Referirse a Siberia por sus contrastes puede sonar a tópico. Pero en el Lejano Este ruso encontramos cazadores de focas y estaciones científicas, nómadas que siguen a renos y extensas plantas industriales, explotaciones petrolíferas y frágiles cabañas en medio de la taiga, chamanes y monasterios ortodoxos, víctimas del gulag y Dostoievski, Chéjov y Dersu Uzala. La lista también se desparrama. 

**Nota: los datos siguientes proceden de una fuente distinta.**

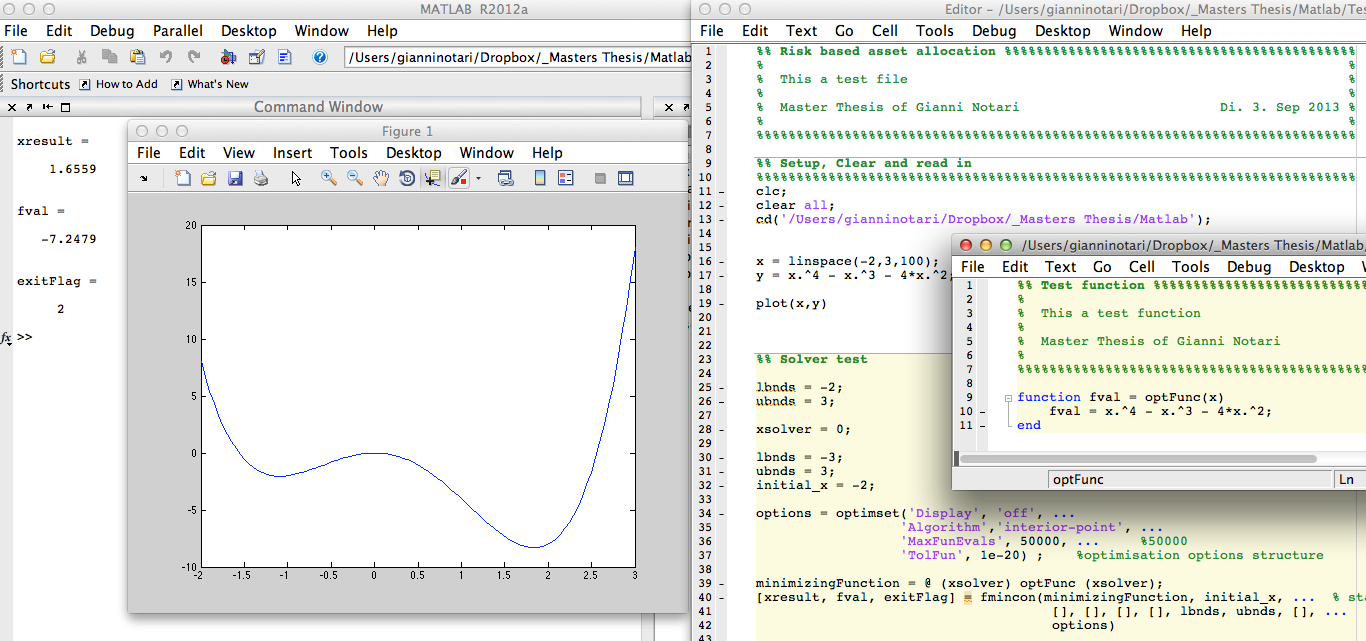Toggle the Edit Plot arrow pointer tool

(x=296, y=178)
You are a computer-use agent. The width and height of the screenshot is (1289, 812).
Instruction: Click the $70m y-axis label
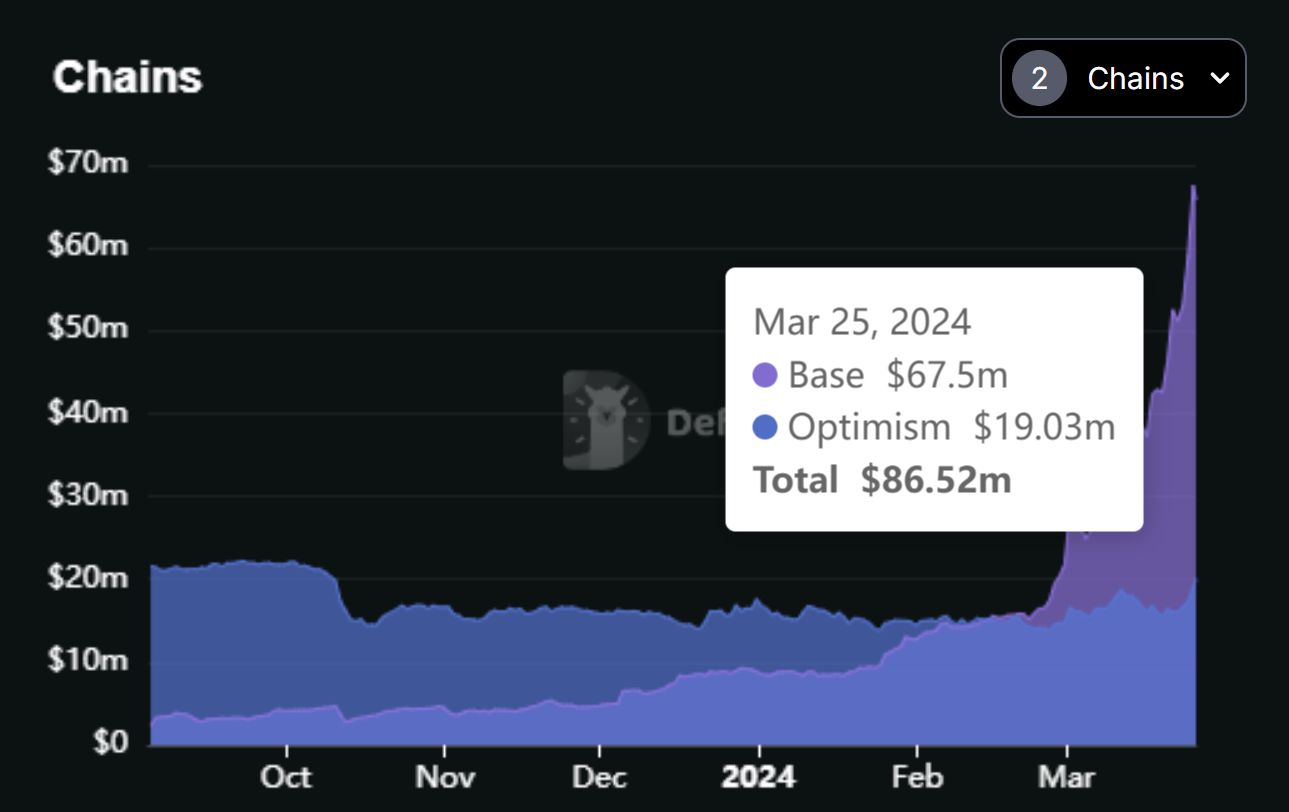click(88, 163)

Leah Bendavid-Val es historiadora y profesora de fotografía que ha colaborado con fotógrafos rusos durante más de dos décadas y ha comisariado exposiciones en Estados Unidos y Rusia. Ha sido directora de publicaciones de National Geographic Books e investigadora del Woodrow Wilson International Center for Scholars. Además del presente libro, ha editado tres títulos más sobre fotografía rusa: Propaganda and Dreams: Changing Reality: Recent Soviet Photograph (1991), Photographing the 1930s in the USSR and the US (1999),  y Song Without Words: The Photographs & Diaries of Countess Sophia Tolstoy (2007). Uno de sus principales proyectos ha sido Siberia imaginada y reimaginada, que investiga la forma en que ha sido fotografiada Siberia desde la década de 1870 hasta nuestros días, y cómo la fotografía influencia la percepción de los lugares. Este libro es fruto de estas investigaciones. Es la primera vez que se hacen públicas algunas de estas fotografías.

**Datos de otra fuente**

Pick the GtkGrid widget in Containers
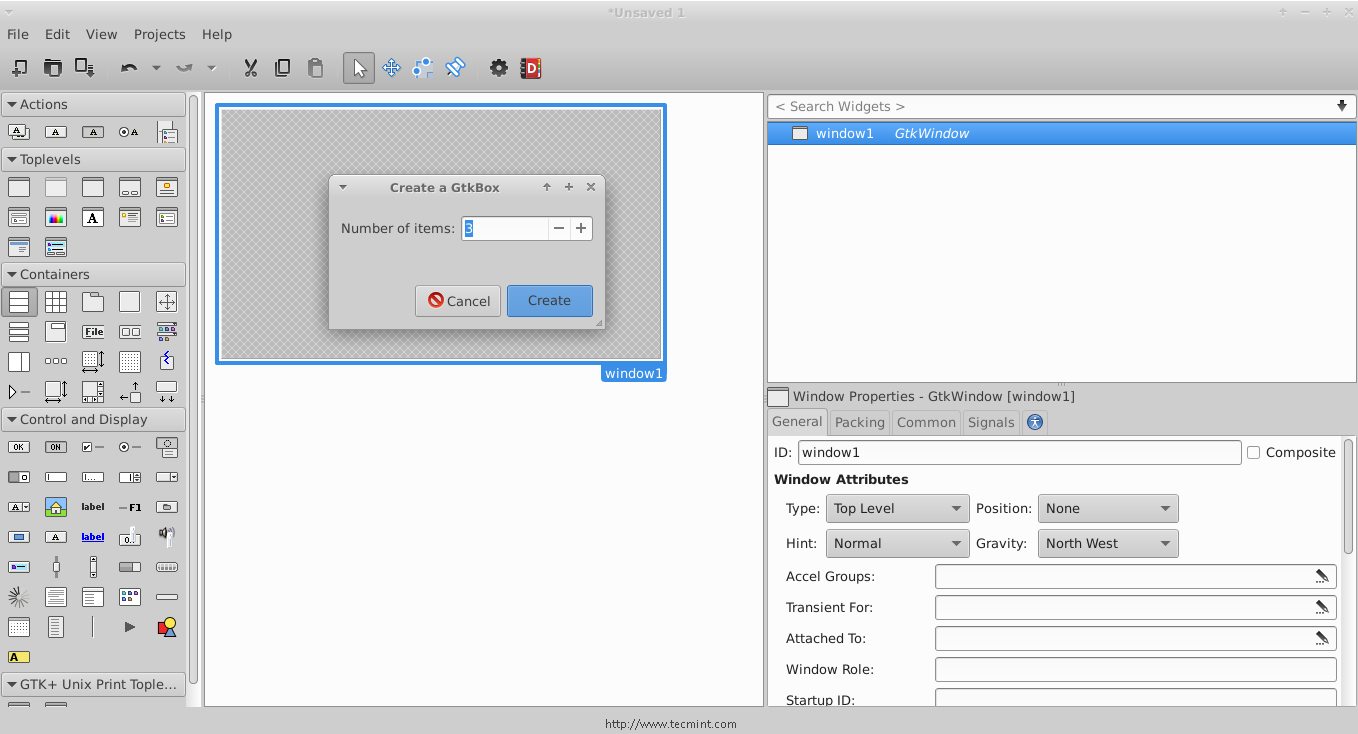This screenshot has width=1358, height=734. [x=56, y=302]
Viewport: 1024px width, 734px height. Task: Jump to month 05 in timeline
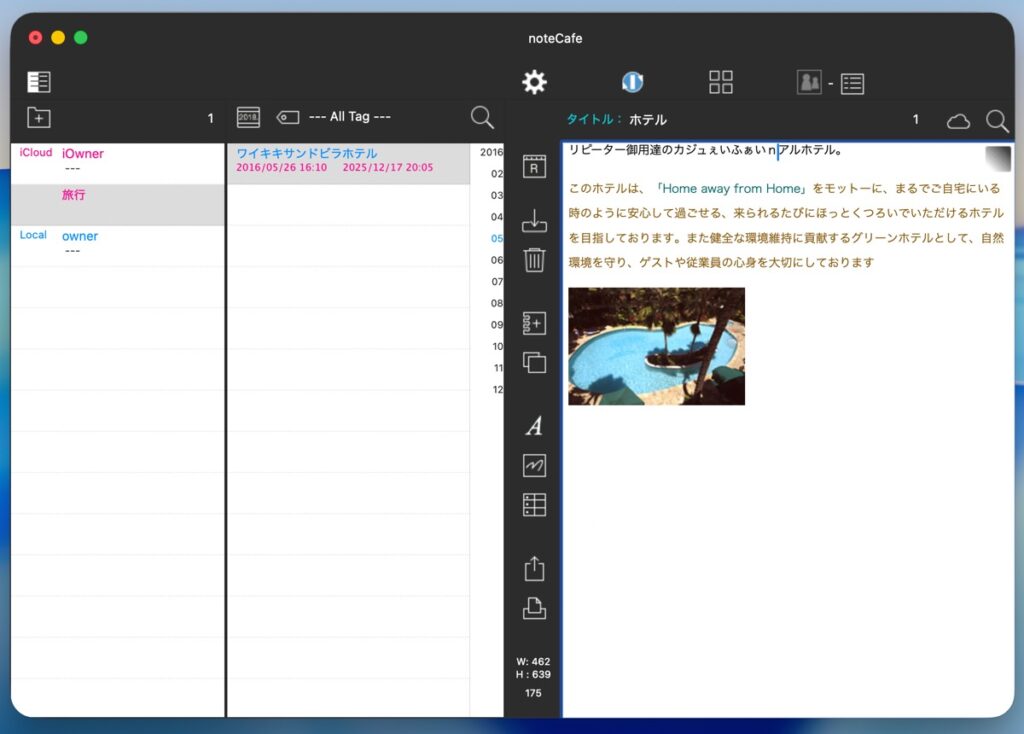coord(497,238)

En el epígrafe del libro leemos las palabras de A. F. Spencer, agregado científico a una misión militar británica que tuvo la oportunidad de conocer Siberia durante nueve meses del año 1919. En su artículo publicado en la revista Economica, Spencer afirma que “hay pocos lugares en la Tierra sobre los que se tengan unas ideas tan definidas a partir de tan poco conocimiento directo como Siberia”. Y acto seguido se lanza a romper todos los tópicos. Sí, en Siberia se encuentra el lugar habitado más frío del planeta (en Verjoyansk y Oimiakón, al noreste), pero cuando llega el verano los días son una fiesta de luz.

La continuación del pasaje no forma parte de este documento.